José Ramón Pérez Agüera

Dept. de Ingeniería del Software e Inteligencia Artificial
Despacho 411 tlf. 913947599
Facultad de Informática
Universidad Complutense de Madrid

RE: implementatin of the state-of-art retrieval models for lucene?

Posted by "Dalton, Jeffery" <jd...@globalspec.com>.

Hi Hui,

I would love to experiment with your retrieval models.  There have been
various conversations about BM25 and other functions, but little is
publicly available.  

Cheers,

- Jeff 

> -----Original Message-----
> From: Hui Fang [mailto:huihuifang@gmail.com] 
> Sent: Thursday, February 01, 2007 11:42 PM
> To: java-dev@lucene.apache.org
> Subject: implementatin of the state-of-art retrieval models 
> for lucene?
> 
> Dear all,
> 
> My primary research interest is Information retrieval, with a 
> focus on developing effective and robust retrieval models. I 
> am happy to send my first email to Lucene community.

Collected data:
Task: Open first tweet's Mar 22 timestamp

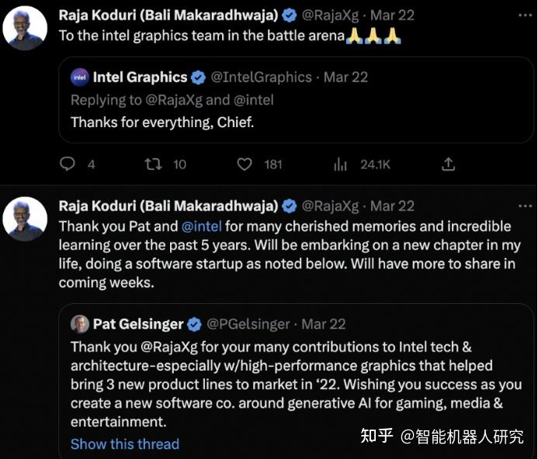Action: 392,15
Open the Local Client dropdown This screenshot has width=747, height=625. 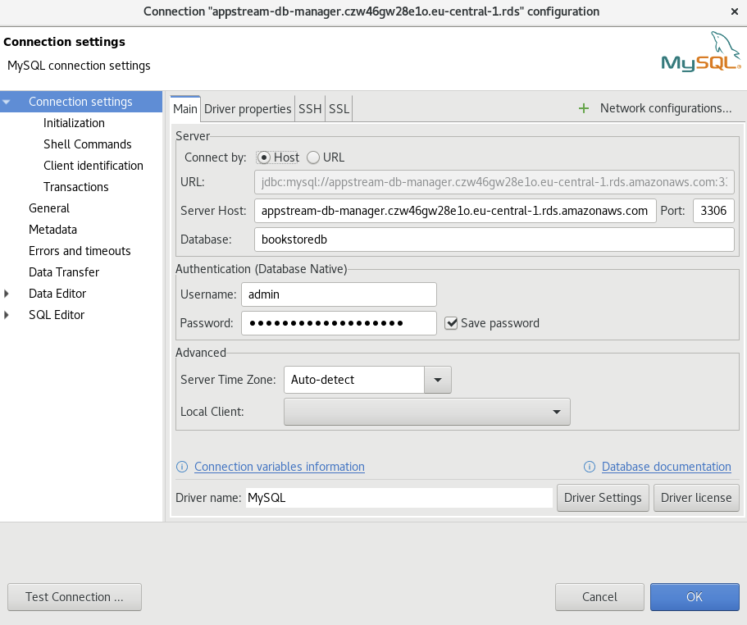pyautogui.click(x=558, y=411)
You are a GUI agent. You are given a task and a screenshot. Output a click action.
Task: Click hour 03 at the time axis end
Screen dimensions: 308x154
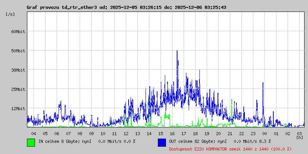point(299,133)
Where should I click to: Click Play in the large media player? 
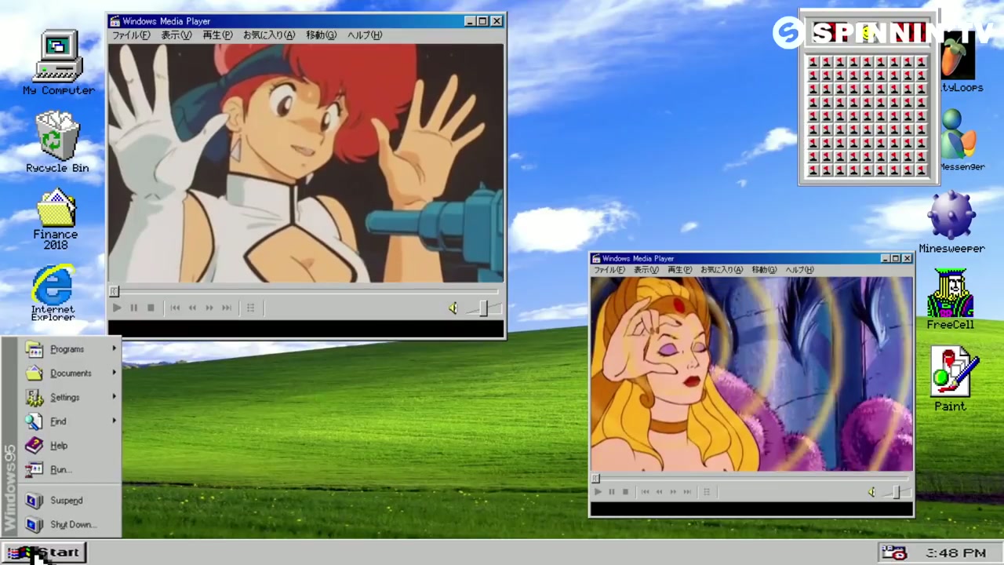pyautogui.click(x=117, y=308)
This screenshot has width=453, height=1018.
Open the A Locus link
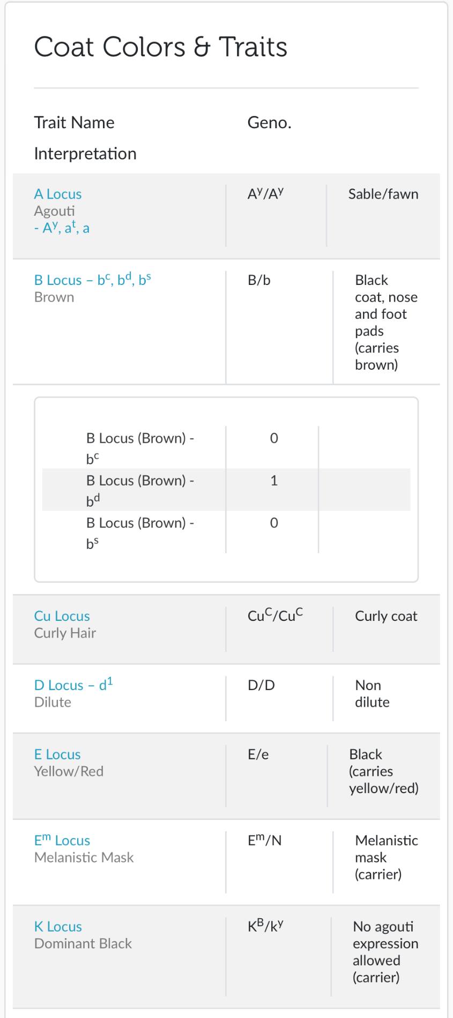tap(58, 194)
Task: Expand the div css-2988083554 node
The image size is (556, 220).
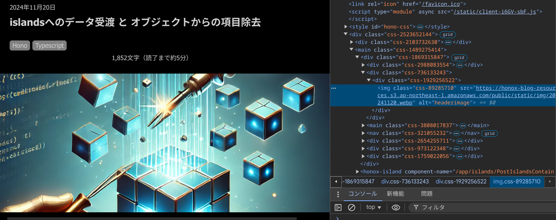Action: click(x=363, y=65)
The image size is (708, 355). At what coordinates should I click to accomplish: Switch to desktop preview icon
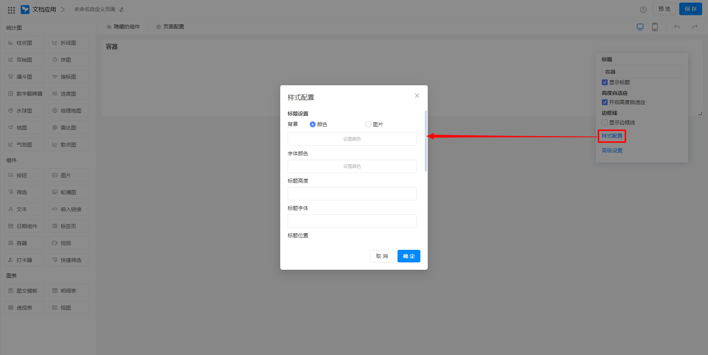pyautogui.click(x=640, y=27)
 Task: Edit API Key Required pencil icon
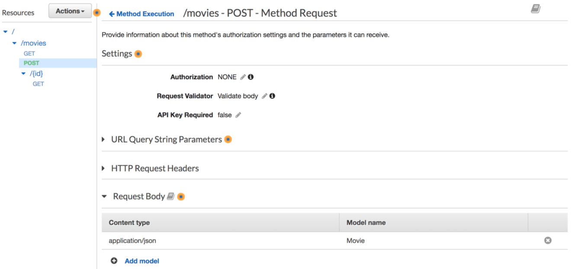pos(238,115)
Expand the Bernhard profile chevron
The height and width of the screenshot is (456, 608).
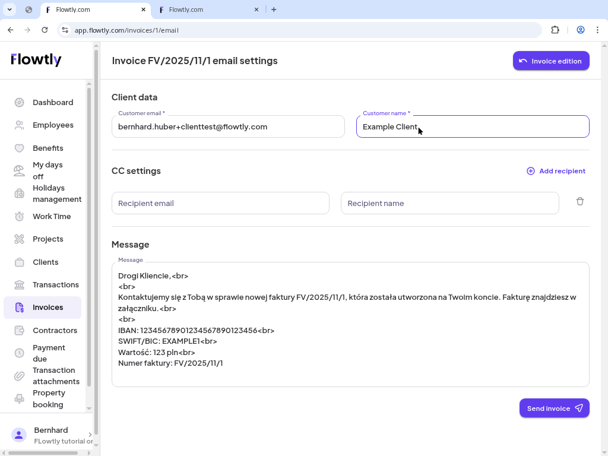coord(90,435)
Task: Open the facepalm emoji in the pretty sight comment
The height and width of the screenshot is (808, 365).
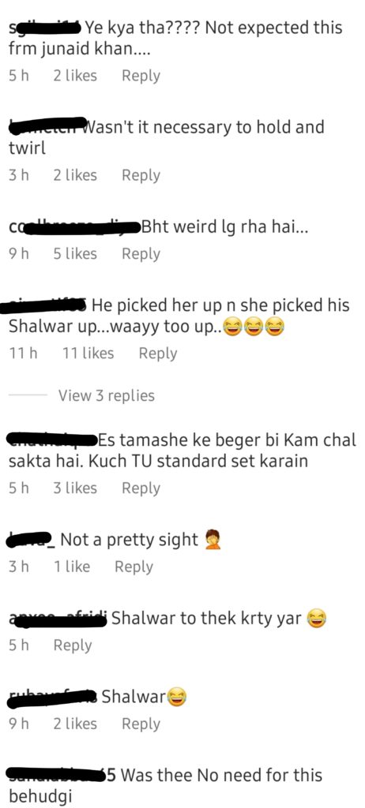Action: [213, 540]
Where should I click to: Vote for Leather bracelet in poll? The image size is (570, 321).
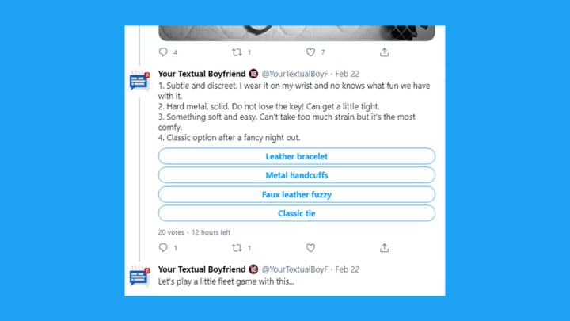[297, 156]
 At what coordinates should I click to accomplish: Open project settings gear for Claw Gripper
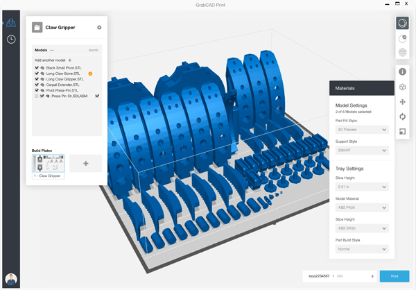pos(99,28)
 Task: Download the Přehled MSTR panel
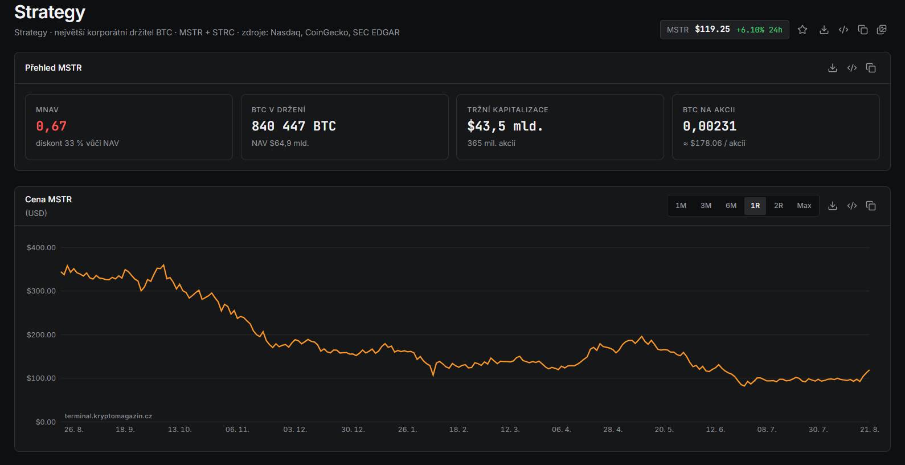coord(833,68)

## DIRECTIONS
**1)** Answer these questions about the Lucene mailing-list thread:
(a) To what address was the original message sent?
(b) Which retrieval function does Jeff name as a subject of earlier conversations?
(c) What is the sender's primary research interest in the original message?
**2)** Extend the Lucene mailing-list thread, picking up right after its final sentence.

## EXERCISE RESULTS
**1)**
(a) java-dev@lucene.apache.org
(b) BM25
(c) Information retrieval, with a focus on developing effective and robust retrieval models.

**2)**
> 
> Lucene and nutch are really useful IR systems. But I think 
> that the current retrieval function implemented in Lucene 
> does not perform as well as other state-of-art retrieval 
> functions in terms of effectiveness.  I have implemented some 
> state-of-art models (such as pivoted normalization, okapi and 
> axiomatic retrieval models) on top of Lucene, and evaluated 
> these models and the default model implemented in Lucene 
> using standard IR evaluation methodology. Experiments show 
> that the state-of-art retrieval functions outperform the default one.
> Actually, this is one assignment my advisor and I designed 
> for our IR course.
> 
> After posting this assignment online, quite a few IR 
> researchers contacted us and asked for the code of our 
> implementations.  So, we think that it might be beneficial to 
> everyone in the lucene community and IR research community, 
> if we could contribute our implementation of the state-of-art 
> retrieval functions to Lucene.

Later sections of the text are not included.